WORK INSTRUCTIONS:
Rewrite the records from the first line through the line containing "I want to click on lock, so", changing "second row" to "third row" and keeping everything else the same. Leave the pictures out.

begin

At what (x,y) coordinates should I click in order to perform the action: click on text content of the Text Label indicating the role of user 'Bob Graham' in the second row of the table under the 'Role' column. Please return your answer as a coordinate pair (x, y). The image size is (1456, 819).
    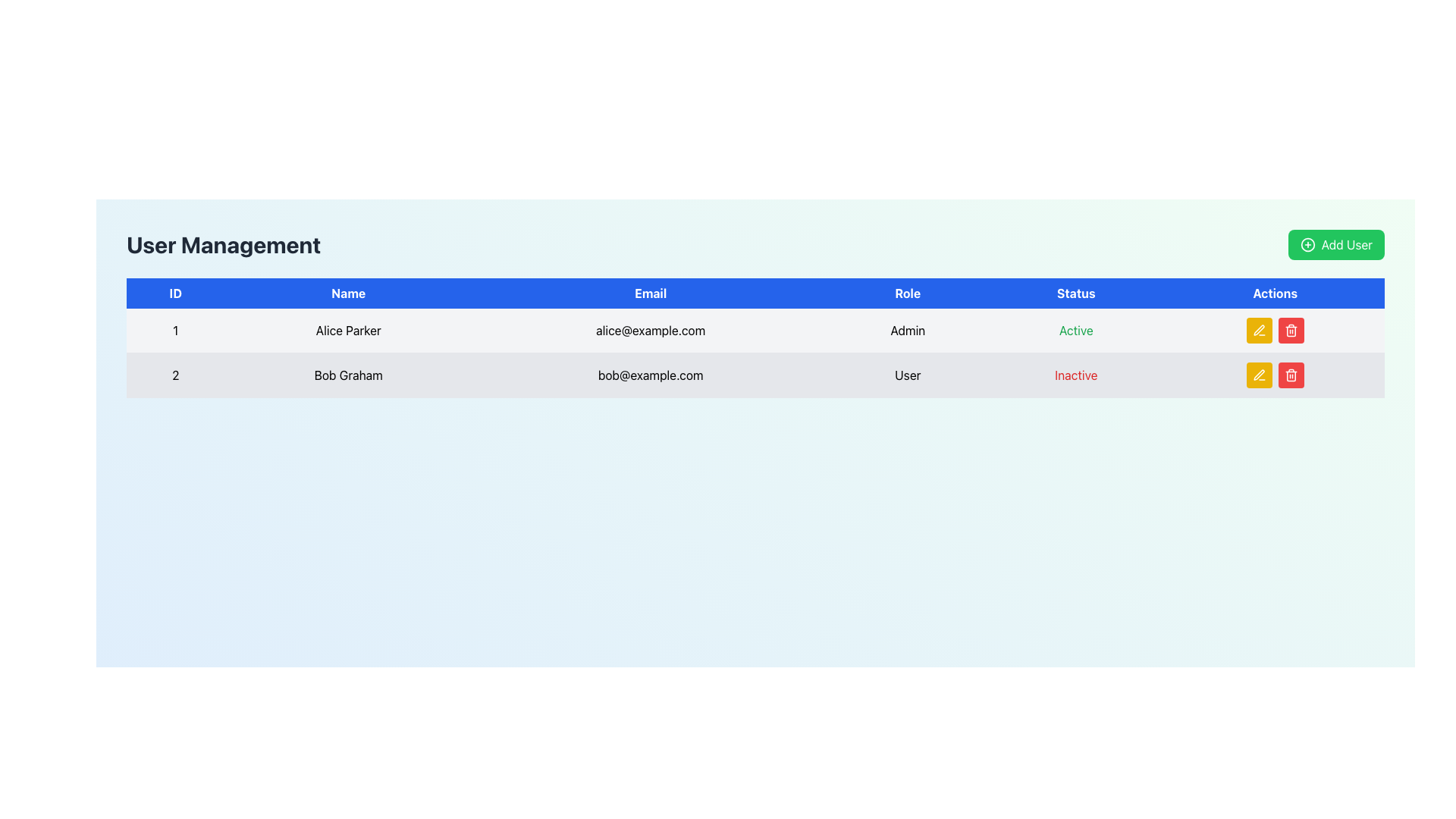
    Looking at the image, I should click on (908, 375).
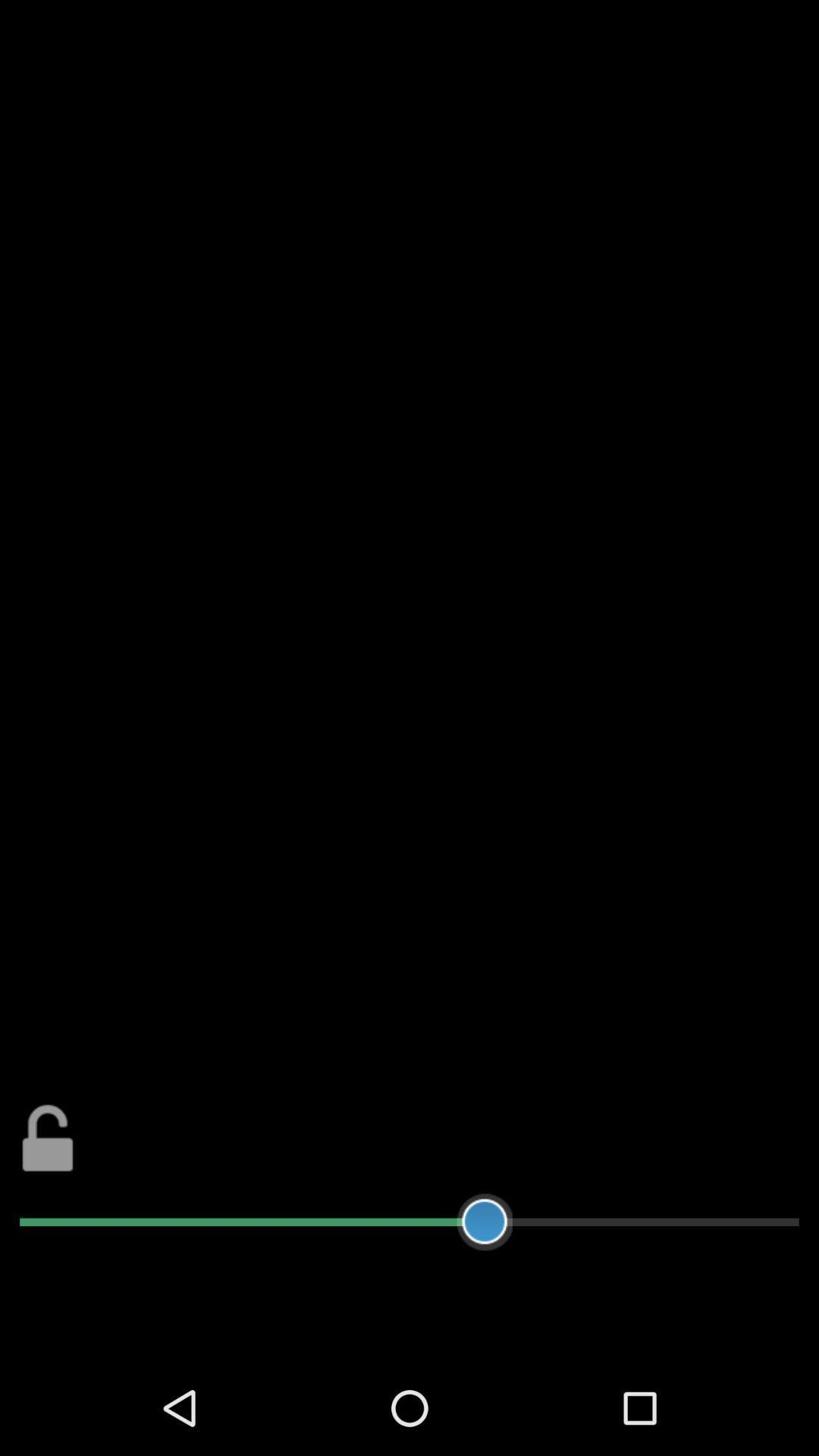  I want to click on lock, so click(47, 1138).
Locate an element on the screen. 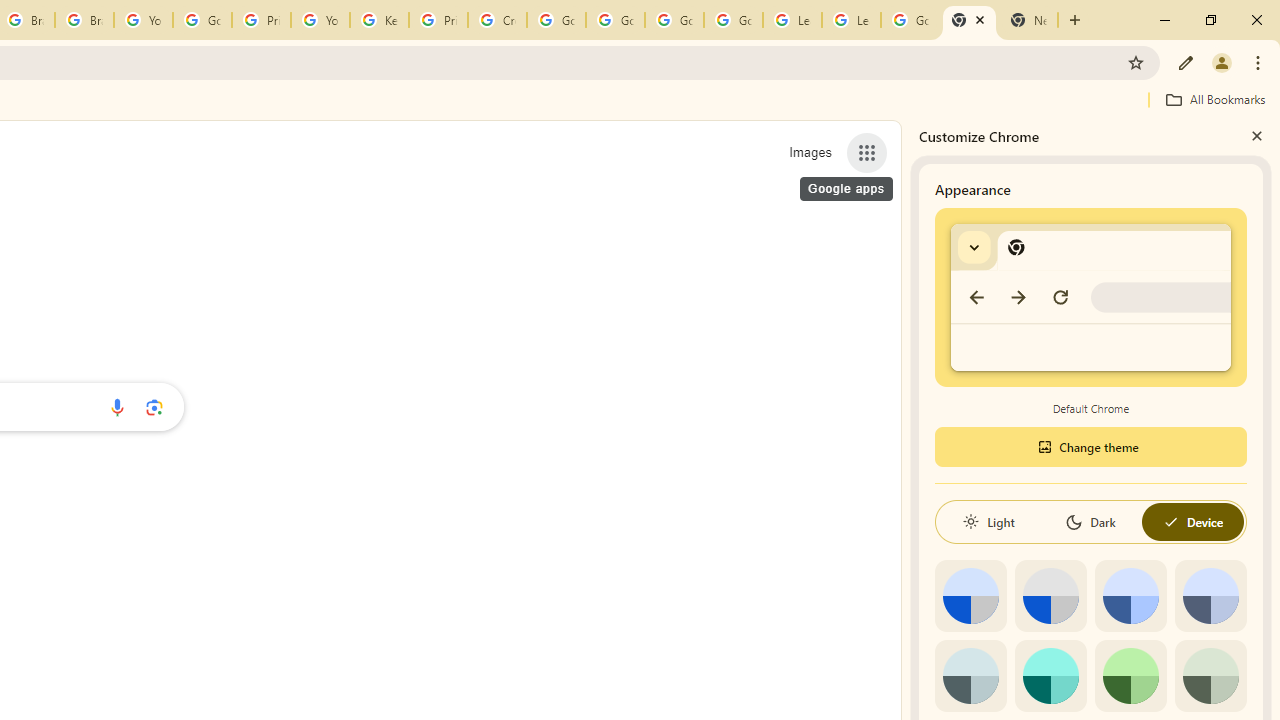 Image resolution: width=1280 pixels, height=720 pixels. 'New Tab' is located at coordinates (969, 20).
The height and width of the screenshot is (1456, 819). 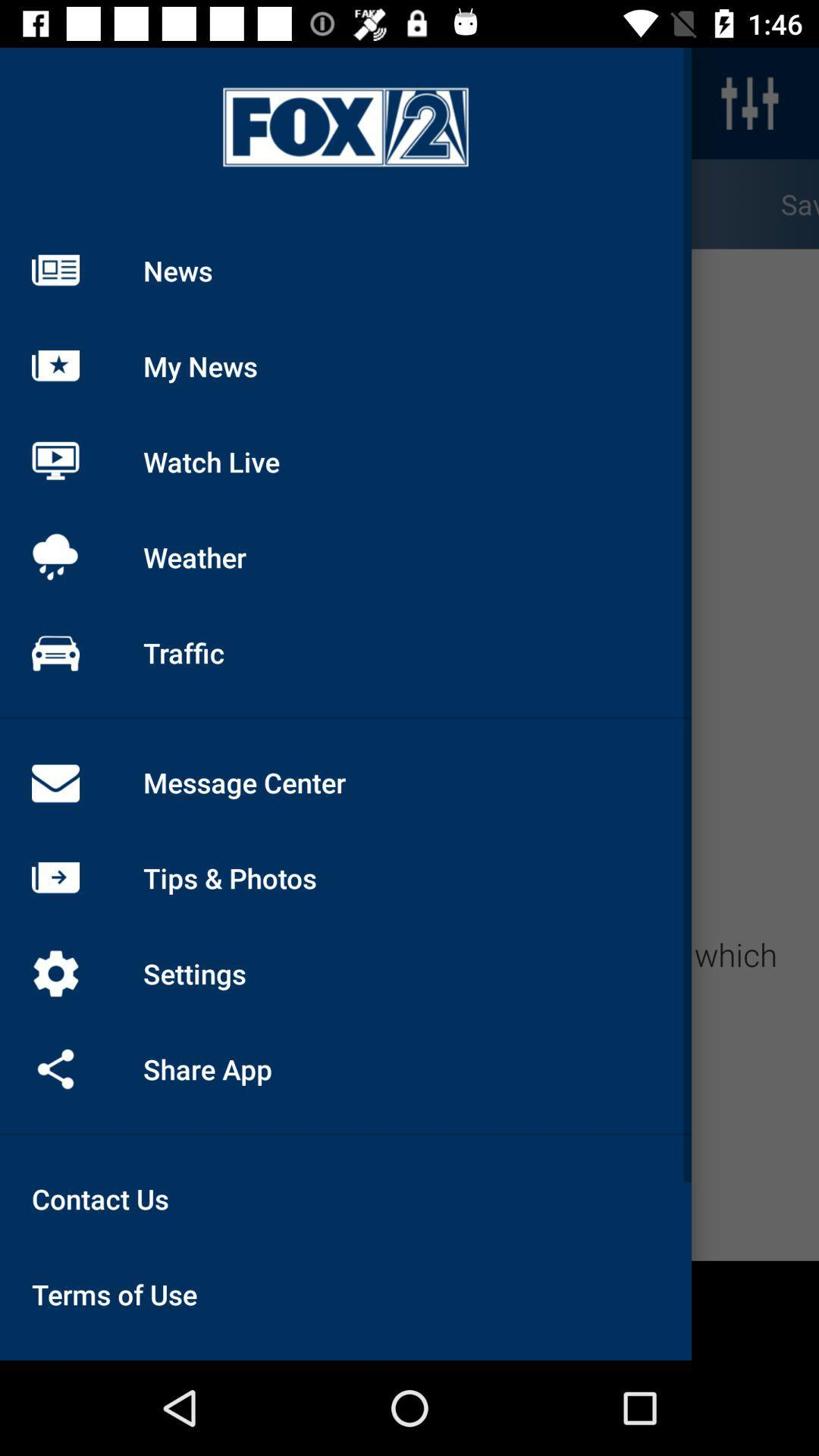 I want to click on the sliders icon, so click(x=748, y=102).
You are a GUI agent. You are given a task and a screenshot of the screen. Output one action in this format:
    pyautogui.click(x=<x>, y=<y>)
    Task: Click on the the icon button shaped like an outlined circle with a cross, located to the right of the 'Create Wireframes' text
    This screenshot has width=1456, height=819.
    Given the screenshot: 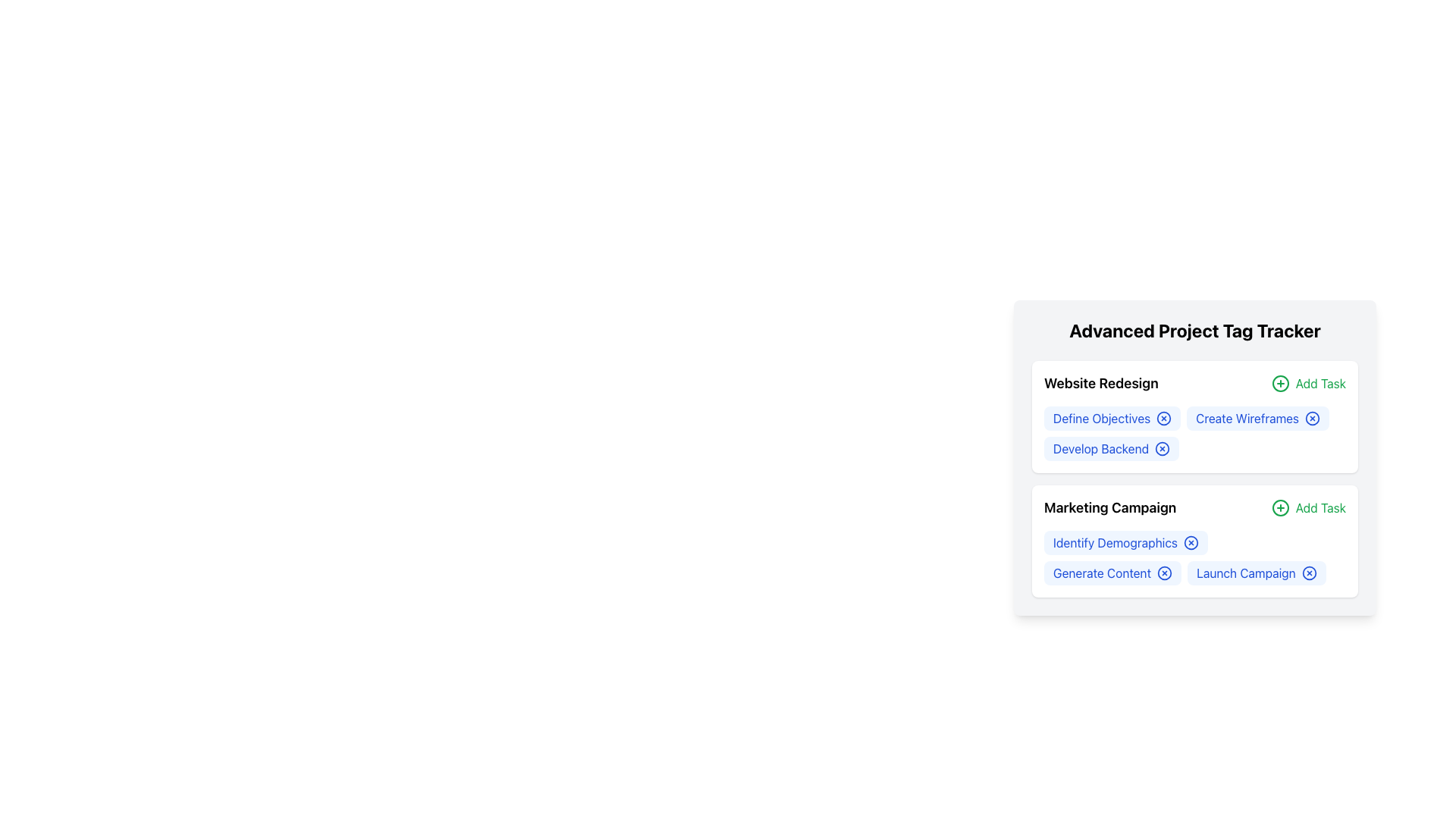 What is the action you would take?
    pyautogui.click(x=1312, y=418)
    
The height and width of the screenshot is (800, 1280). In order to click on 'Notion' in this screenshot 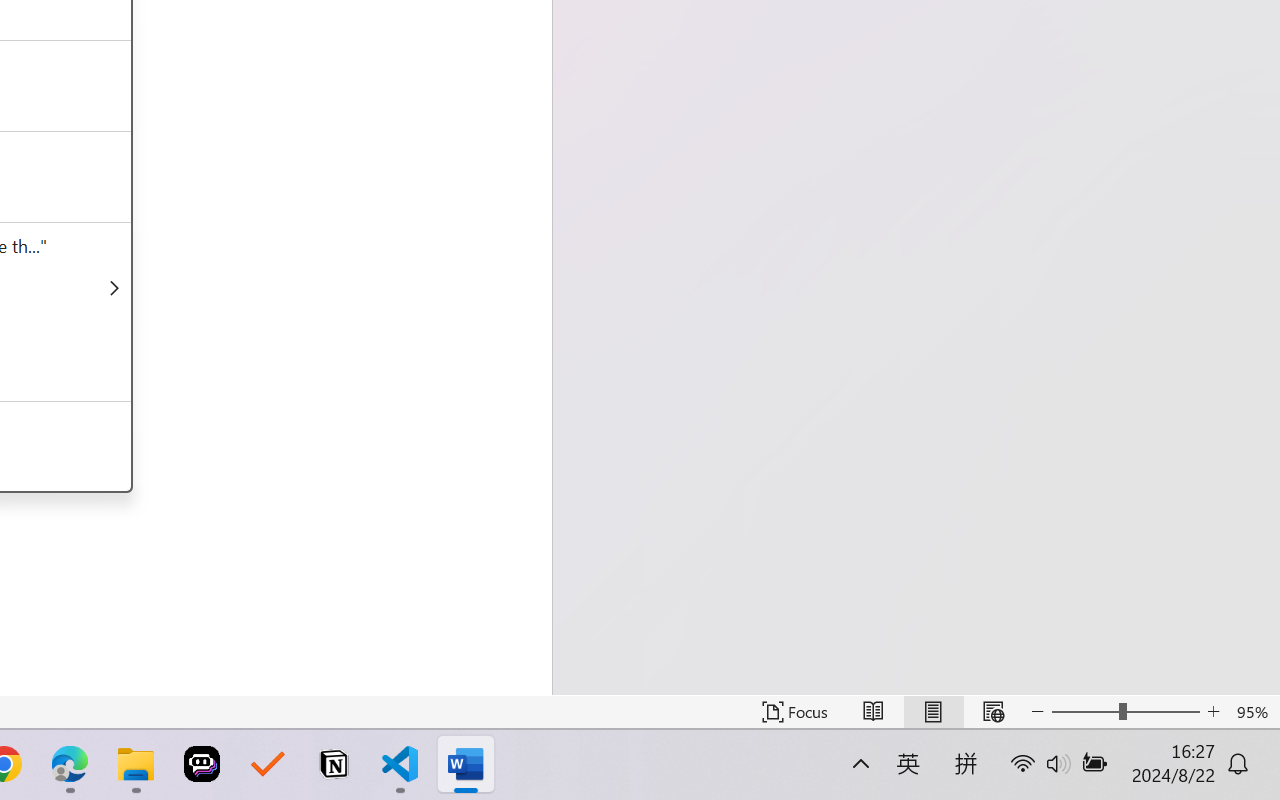, I will do `click(334, 764)`.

end

EXERCISE OUTPUT:
At what (x,y) coordinates should I click in order to perform the action: click on text content of the Text Label indicating the role of user 'Bob Graham' in the third row of the table under the 'Role' column. Please return your answer as a coordinate pair (x, y). The image size is (1456, 819).
    Looking at the image, I should click on (908, 375).
  I want to click on lock, so click(47, 1138).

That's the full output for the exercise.